__Текст страницы__.
........
АЭА: Действительно зачем? Будет максимум ( выше текущей инфляции ) плюс потом «по инфляции». Ну как бы и волки и овцы. Только потребители и экономика голодными останутся. Зато мы будем спать спокойно.
Ъ: А в спред между ценой по инфляции и текущей прогнозной ценой (58,7 млрд руб. в 2022 году, 851,2 млрд руб. в 2035 году) будет заложен тот объем средств, который может быть направлен на модернизацию?
В.К.: Давайте так, этот объем средств может быть направлен не только на модернизацию ТЭС, потому что в поручении президента говорилось о том, что необходимо посчитать нагрузку с учетом еще других факторов — атомная энергетика, ВИЭ и т. д. Мы провели расчеты для того, чтобы понимать, на что могут рассчитывать все энергетики.
........
__Что сделать__.
Продолжите интервью о ценах на электроэнергию и средствах на модернизацию ТЭС после его последней реплики. Данные дальше к интервью не относятся.

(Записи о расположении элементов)
........
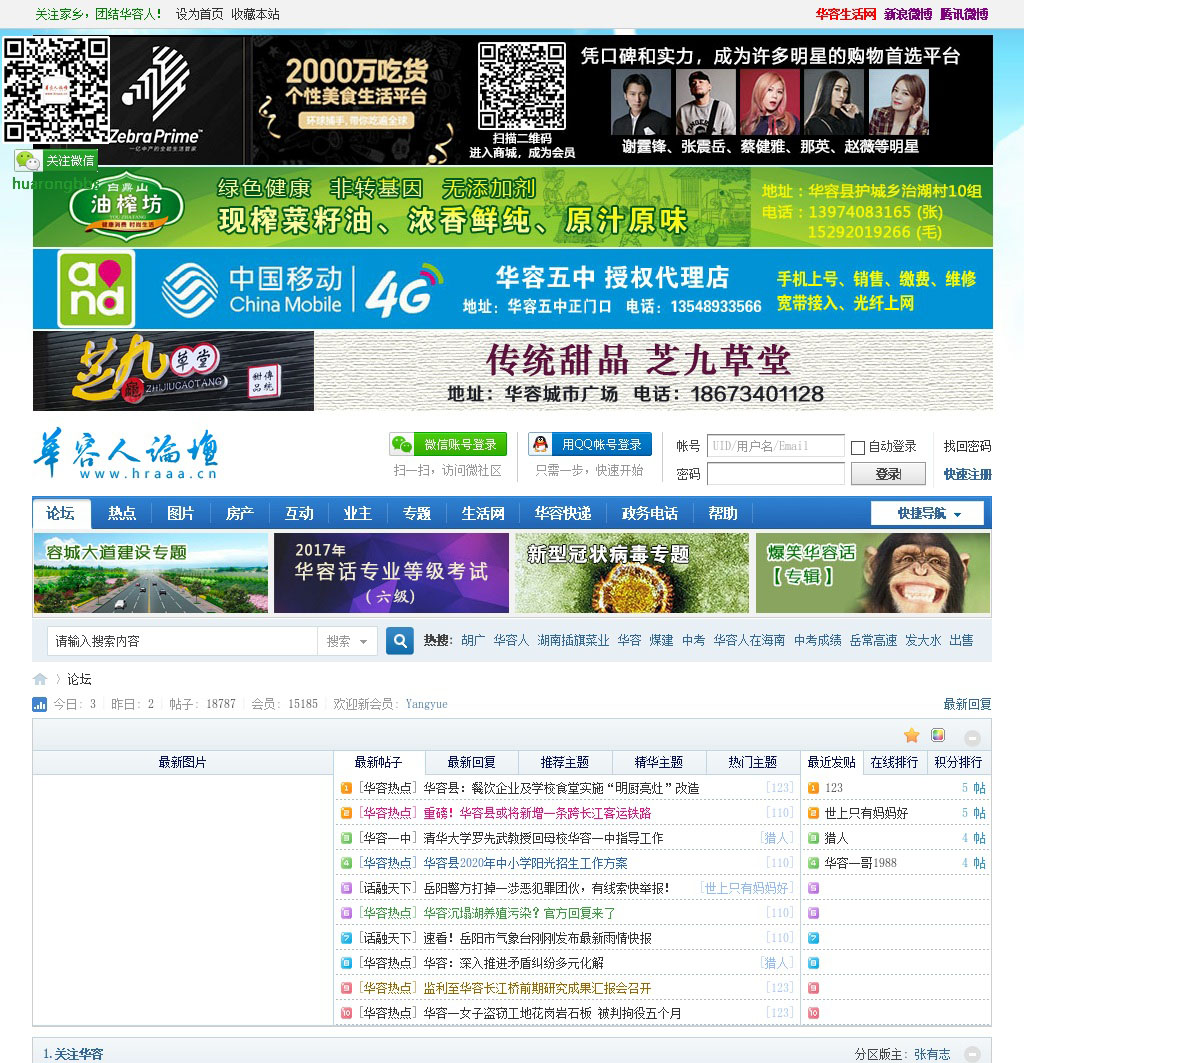The width and height of the screenshot is (1200, 1063).
Task: Open the 快捷导航 dropdown
Action: pos(928,514)
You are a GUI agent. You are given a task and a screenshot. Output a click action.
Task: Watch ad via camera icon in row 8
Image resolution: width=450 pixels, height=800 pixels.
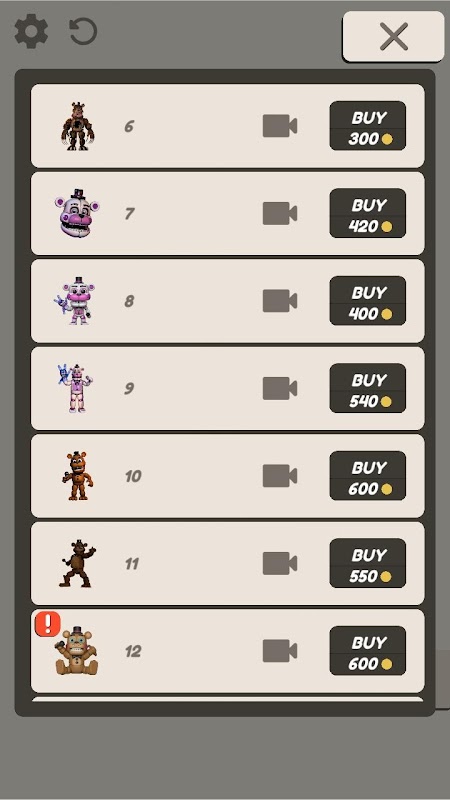click(x=280, y=301)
........
__Результат__.
АЭА: Текущая прогнозная цена – она ведь тоже с инфляцией, если мы правильно понимаем. Вопрос в том, как её считали на 20 лет вперед: если просто «без ДПМ модернизации» по сценарным условиям «как сейчас», без учета рыночных факторов, включая возможный дефицит или избыток, изменения технологий и т.д., по сценариям Минэкономразвития (которые на таких промежутках прогнозирования никогда еще не сбывались, и о чем, кстати, новый замминистра говорит в аналогичном интервью), то все это – «вилами по воде», не более того. Такие вещи в принципе не должны лежать в основе принимаемых решений в рыночной экономике – это аксиома. То, о чем говорится, расчетный спред – это дельта сверх фактической инфляции цен на электроэнергию, рассчитанная по индексу прогнозной инфляции от максимума 2021. И она в итоге совсем не 1,5 триллиона к 2035 году, а много больше. Говорят уже то ли 2, то ли 3. А к окончанию сроков платежей – к сороковым годам? Это такой виртуальный "мешок" из платежей потребителей, из которого и собираются черпать, по-видимому. И который будет все пухнуть и пухнуть за пределами 2035 года. Perpetuum DPMile.
Ъ.: Почему вы ставите такие сроки возврата, 15–20 лет, ведь для модернизации, по идее, они должны быть меньше, чем у ДПМ на новое строительство?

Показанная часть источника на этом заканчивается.